If you're looking for an intense day-hike, consider this little-known route that climbs 8,000 feet (2,438 meters) over 11 miles (18 kilometers) from the Palm Springs Art Museum to the top of the Palm Springs Aerial Tramway. From here, you can hike another 5.5 miles (9 kilometers) and 2,400 feet (732 meters) to the top of San Jacinto, which at 10,834 feet (3,302 meters) is the second highest peak in Southern California. Here are a few precautions: the first 11 miles (18 kilometers) of this route are not maintained; an ice axe and crampons are required during the winter and spring to navigate steep ice chutes; and natural water sources are either infrequent or non-existent, depending on the season.

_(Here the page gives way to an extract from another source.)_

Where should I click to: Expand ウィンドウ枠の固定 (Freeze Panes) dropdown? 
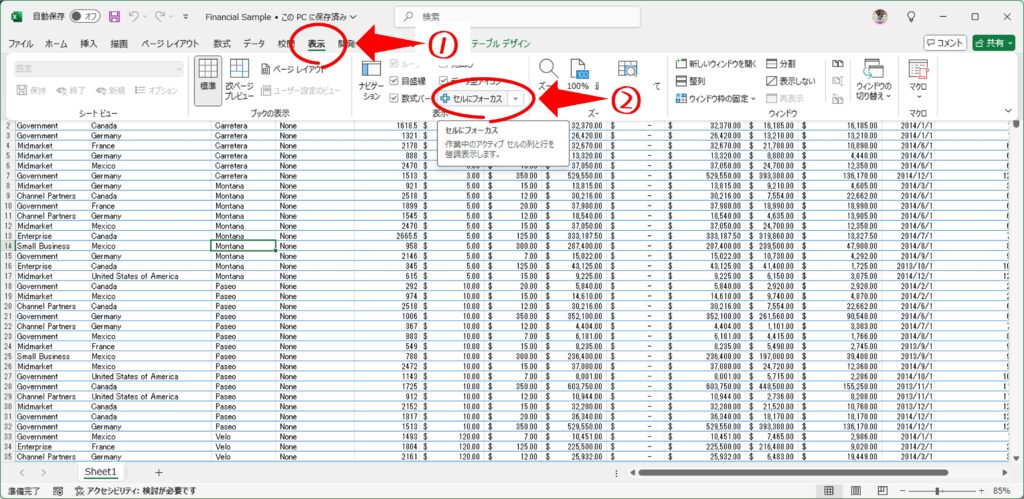(753, 99)
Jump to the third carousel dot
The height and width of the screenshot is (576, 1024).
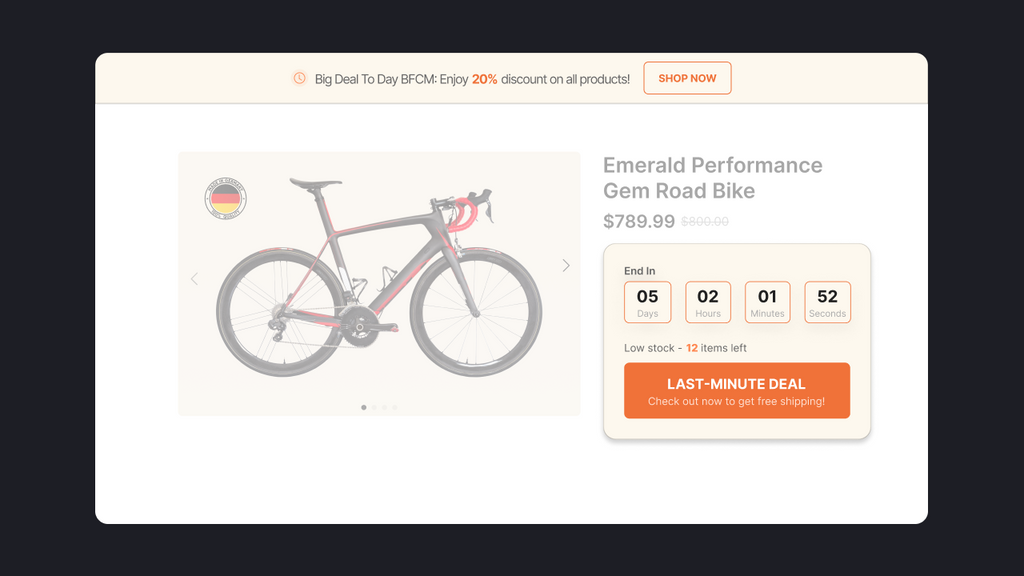coord(384,407)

If it weren't obvious already, this is a very strenuous hike. There may be no other prolonged climb in the Lower 48 that is this steep.

Besides the physical achievement and the sublime view from the top of San Jacinto, the reward of the Cactus to Clouds Trail is witnessing the rapid change in vegetation as you climb out of Palm Springs. You'll start in the harsh Colorado Desert, which is dominated by creosote and burrobush, and subsequently climb through chaparral, scrub oaks, ponderosa pines, and firs, before finally reaching the craggy windswept summit. This is a great opportunity to witness how temperatures and moisture levels affect plant communities.

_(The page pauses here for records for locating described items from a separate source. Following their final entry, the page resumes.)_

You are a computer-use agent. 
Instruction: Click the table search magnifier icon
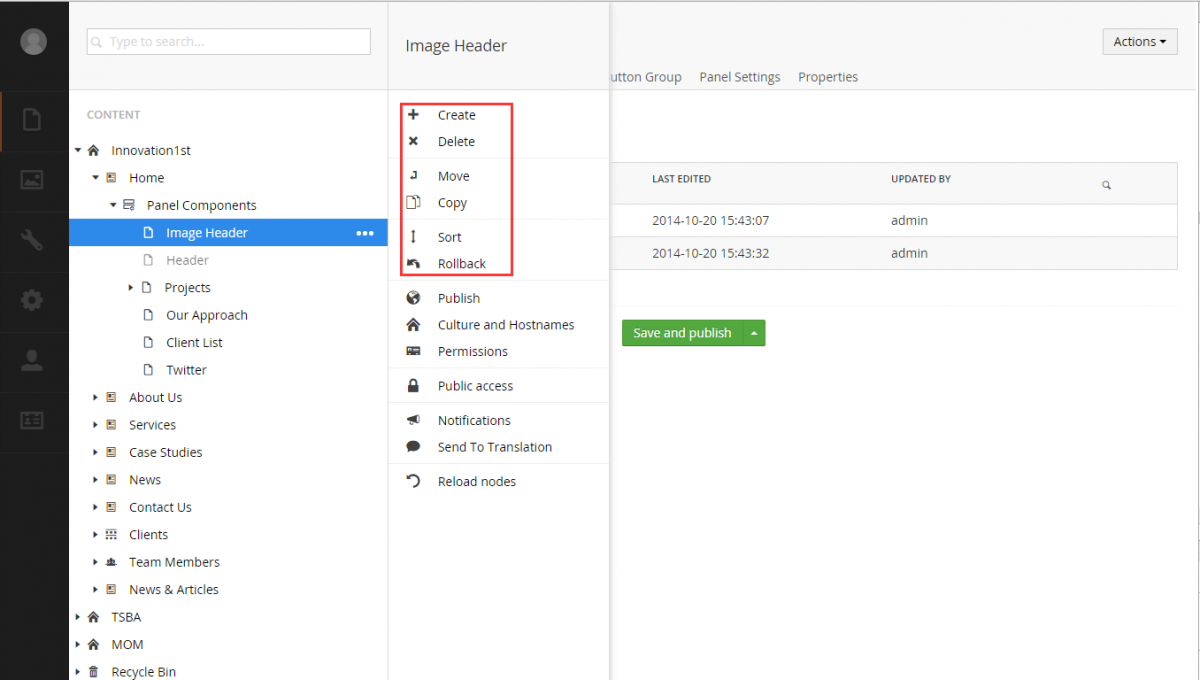[1106, 185]
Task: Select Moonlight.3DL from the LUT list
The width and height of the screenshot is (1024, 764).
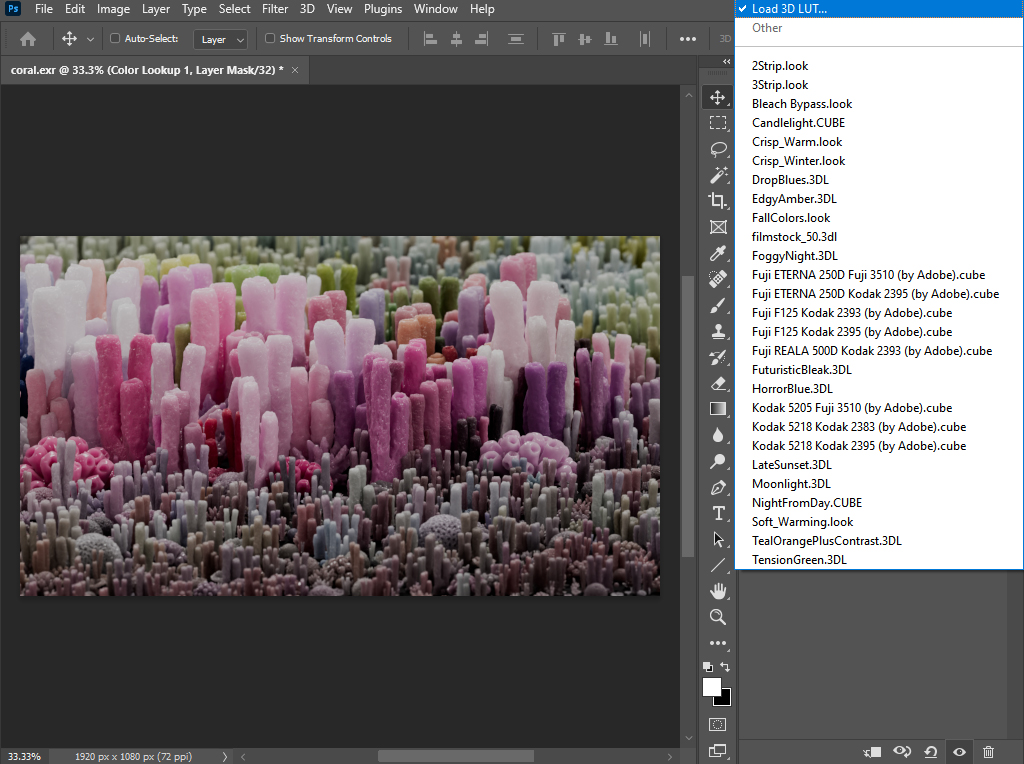Action: 792,484
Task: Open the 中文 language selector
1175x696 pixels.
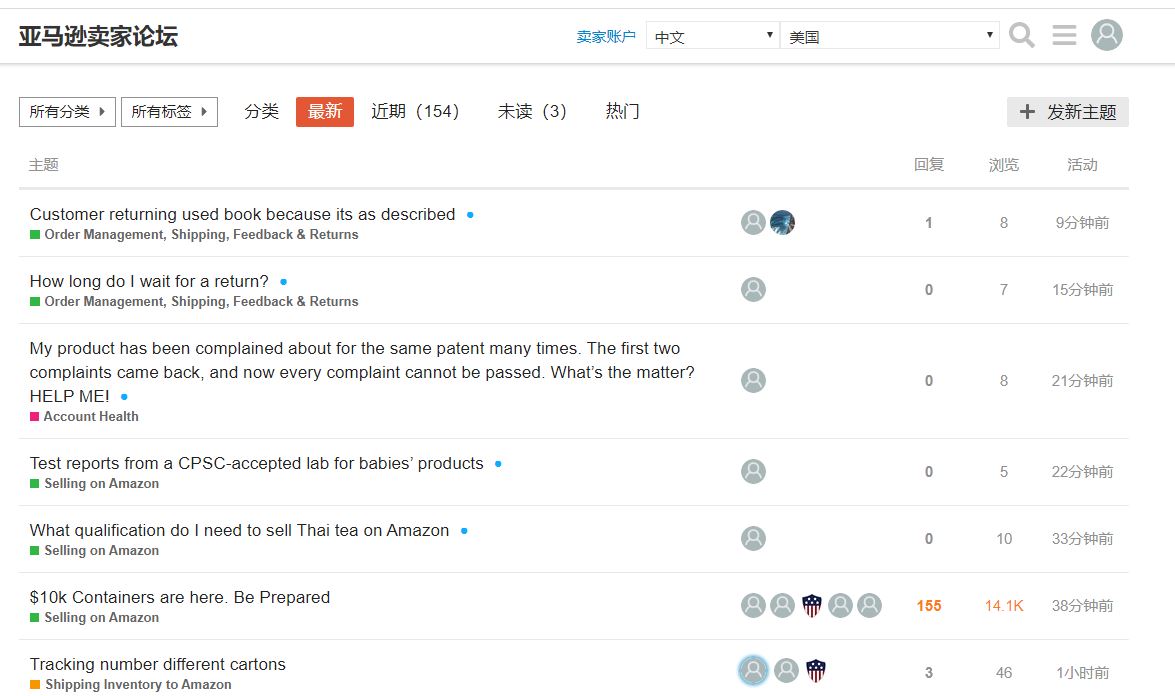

Difficulty: Very hard. This is a steep and long climb on an unmaintained path, with few or no water sources.

Terrain: Colorado Desert, chaparral, scrub oaks, ponderosa pines, firs, and alpine. 

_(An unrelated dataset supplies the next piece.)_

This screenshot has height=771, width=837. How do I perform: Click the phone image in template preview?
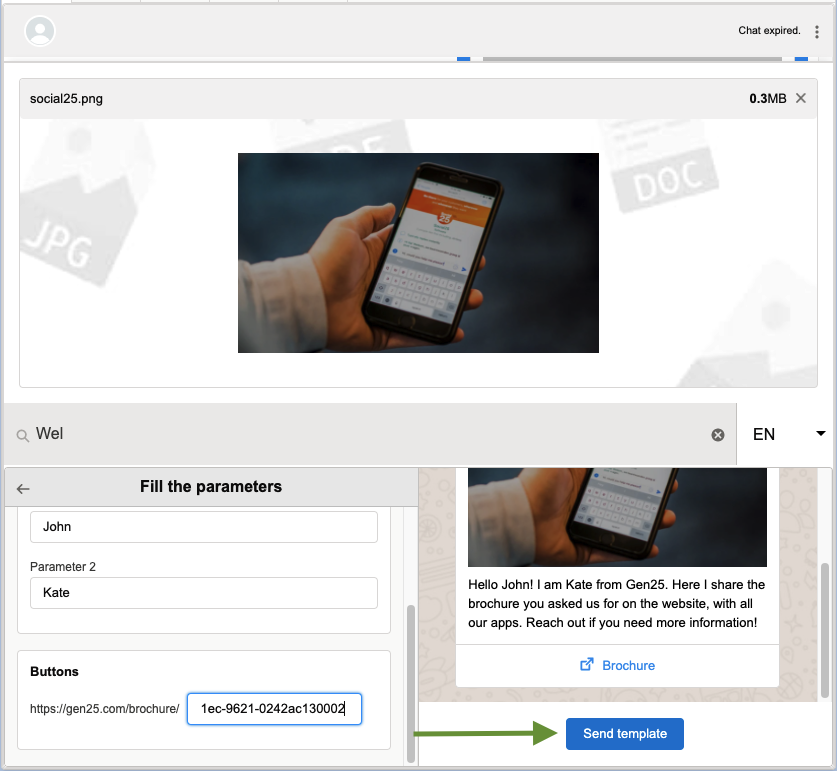point(617,517)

Distance: It's 11 miles (18 kilometers) and 8,000 vertical feet (2,438 vertical meters) to the tram; 22 miles (35 kilometers) and 12,800 vertical feet (3,901 vertical meters) up to San Jacinto from Palm Springs; and then back to the tram. 

Time: 1 or 2 days, depending on your fitness level and whether you want to climb to the top of San Jacinto.

Staging Ground: Palm Springs.

Best Time to Go: Fall. Temperatures will have mellowed out from their summer highs; and you'll avoid the ice chutes that make springtime conditions dangerous.